Now you know what I am referring to pertaining to stages. At the V2 stage, the nodules are rapidly forming on the roots. It is a great idea to go check to ensure that 10-15 nodules are visible on the roots. With about 8 to 10 on the main stem. If the nodule is squeezed, they should be pink inside indicating that they are indeed producing the nitrogen required by the soybean plant. Remember it takes about 3-4 lbs of N per bushel of harvest soybeans so these nodules must fix about 300 lbs of N for a 60 bu/acre harvest. If there are issues it could be pH related, nutrient relates, inoculation or virgin soil issues, or other maladies.
I keep a quick pH kit in my truck and many times check pH near the seed. Low pH many times hampers the nodule formation on the roots. If you do find limited to nonexistent nodules there is still time, however, it is becoming limited. If the plant becomes N deficient, an application of @ 50lbs of actual N (preferably as dry fertilizer) might prove useful. Another key aspect at this time is that at each joint of the stem there will be axillary buds (simply a bud at a stem joint). This is a great advantage, unlike corn that has one growing point, the soybean plant will have a numerous amount of growing points at each and every one of the joints on the plant once the axillary buds form, adding to its ability to survive stress, hail, and other maladies in season.
Short of you going out and clipping off the plants, or a disease or insect takes out the stem below the cotyledons very little can really destroy the plant’s regenerative ability. Even groundhogs leave just enough that the beans regenerate from the axil buds to have a continual supply of fresh growth.

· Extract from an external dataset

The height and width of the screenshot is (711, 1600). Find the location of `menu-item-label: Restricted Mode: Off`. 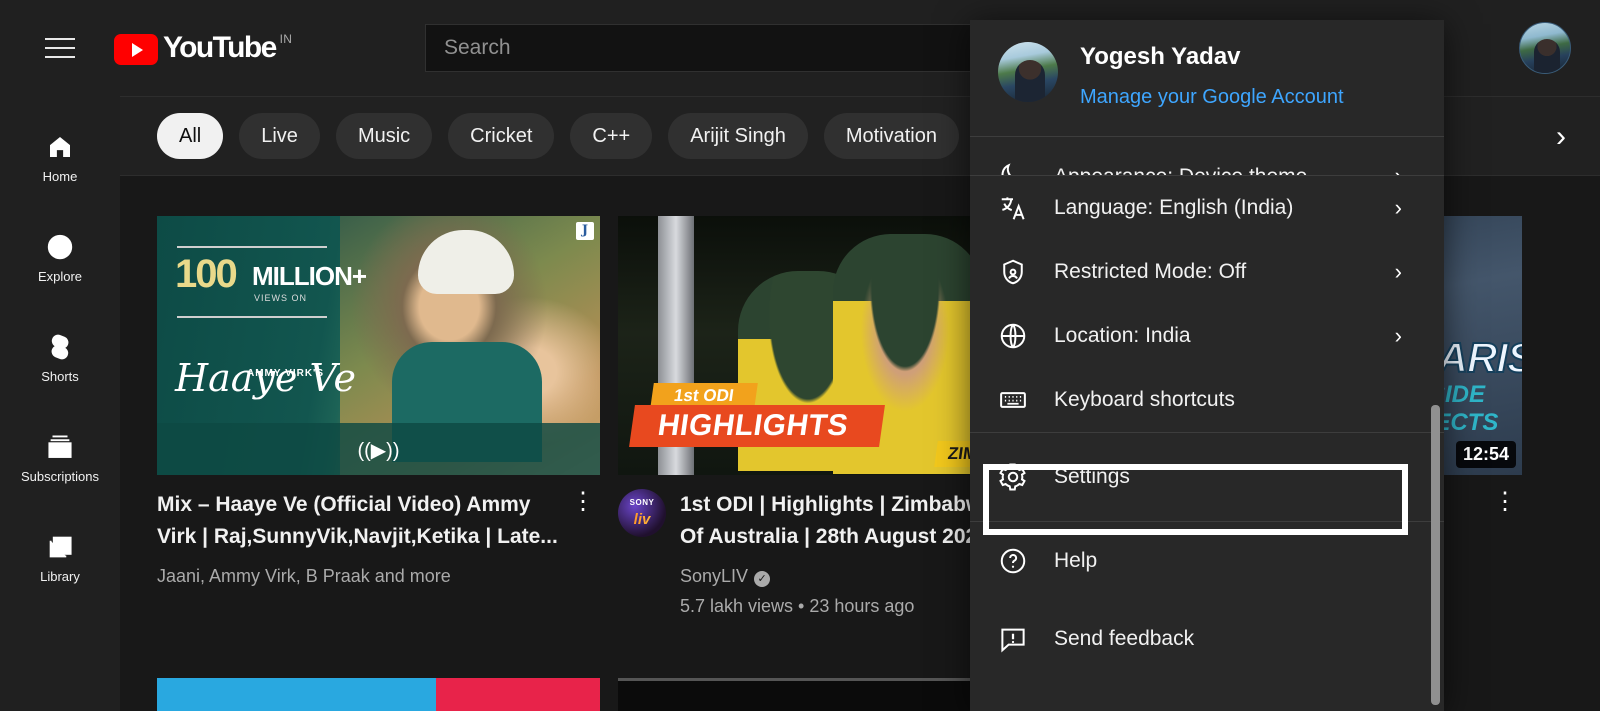

menu-item-label: Restricted Mode: Off is located at coordinates (1150, 272).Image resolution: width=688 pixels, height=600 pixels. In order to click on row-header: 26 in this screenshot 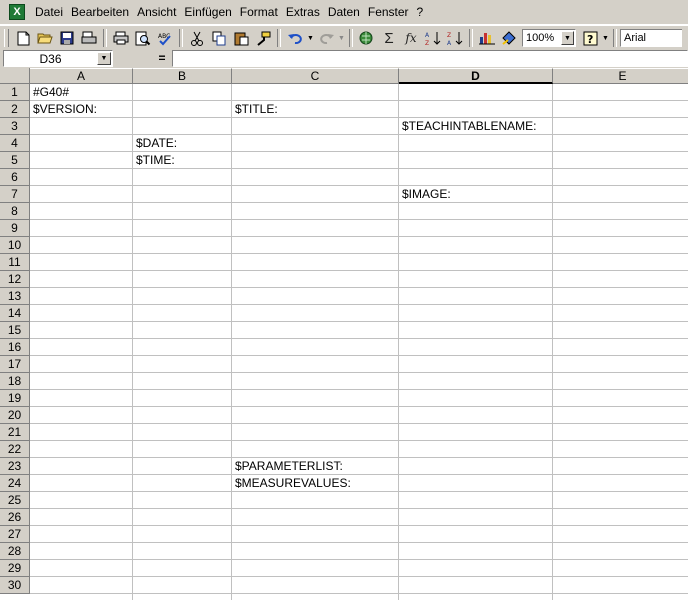, I will do `click(15, 518)`.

As the vegetative stages continue things begin to change once the first flowers emerge. Any flower that you can identify on the plant indicates the R stages or reproductive stages. As the change to putting more leaves on and beginning to pollination occurs demand for nutrients becomes extremely important. At his time of year, it is not uncommon to see potassium deficiency.
Another key, and as a general rule of thumb, is that once the R2 or full flower stage is reached by doubling the height of the plant at that stage is roughly about the height the plant will be at harvest. At R2 a lot of other changes occur, and this stage and the rest of the season will be addressed in a future article on FCN.